Functional properties of amylopectin and amylose fractions isolated from bambarra groundnut (Voandzeia subterranean) starch

  • OS Lawal Department of chemical sciences, Olabisi Onabanjo University, Ago-Iwoye, Ogun state, Nigeria.
  • KO Adebowale Department of chemistry University of Ibadan Nigeria
  • RA Oderinde Department of chemistry University of Ibadan Nigeria
Keywords: Bambarra groundnut, amylose, amylopectin, modifications


Bambarra groundnut starch was fractionated into amylose and amylopectin fractions, and chemical modifications, through oxidation and acetylation, was applied to the amylose fraction. Percentage yield of amylose and amylopectin were 75% and 11% respectively. Proximate analysis revealed that percentage protein, ash, crude fibre and crude fat were below 1%. Swelling capacity and solubility of all the samples increased with increasing temperature. Water and oil absorption capacity revealed that hydrophobic tendency was greater than hydrophilic potentials. Gel forming capacity increased with increase in concentration of the samples and least gelation concentration was minimal in amylopectin fraction. Initial pasting temperature of native amylose reduced from 70oC to 60oC and 65oC following oxidation and acetylation, respectively.

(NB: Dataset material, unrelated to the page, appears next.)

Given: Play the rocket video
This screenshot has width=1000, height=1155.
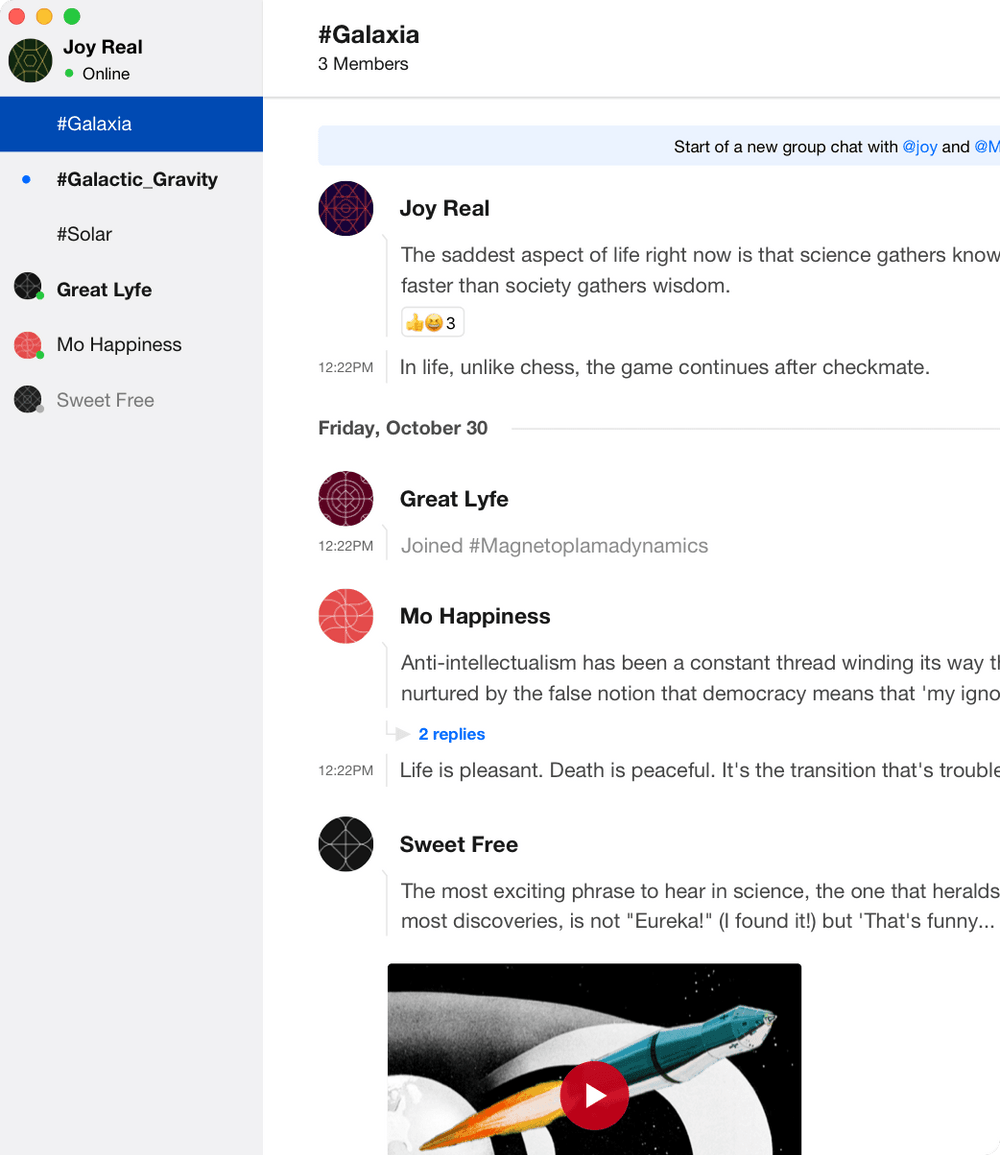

Among the samples, highest pasting temperature was recorded in native amylopectin and values for peak viscosity during heating (Pv), hot paste viscosity at 95oC (Hv), viscosity after 30 min holding at 95oC (Hv30), cold paste viscosity (Cv), set back (SB) and breakdown (BD) were maximal in native amylose.
Key words: Bambarra groundnut, amylose, amylopectin, modifications.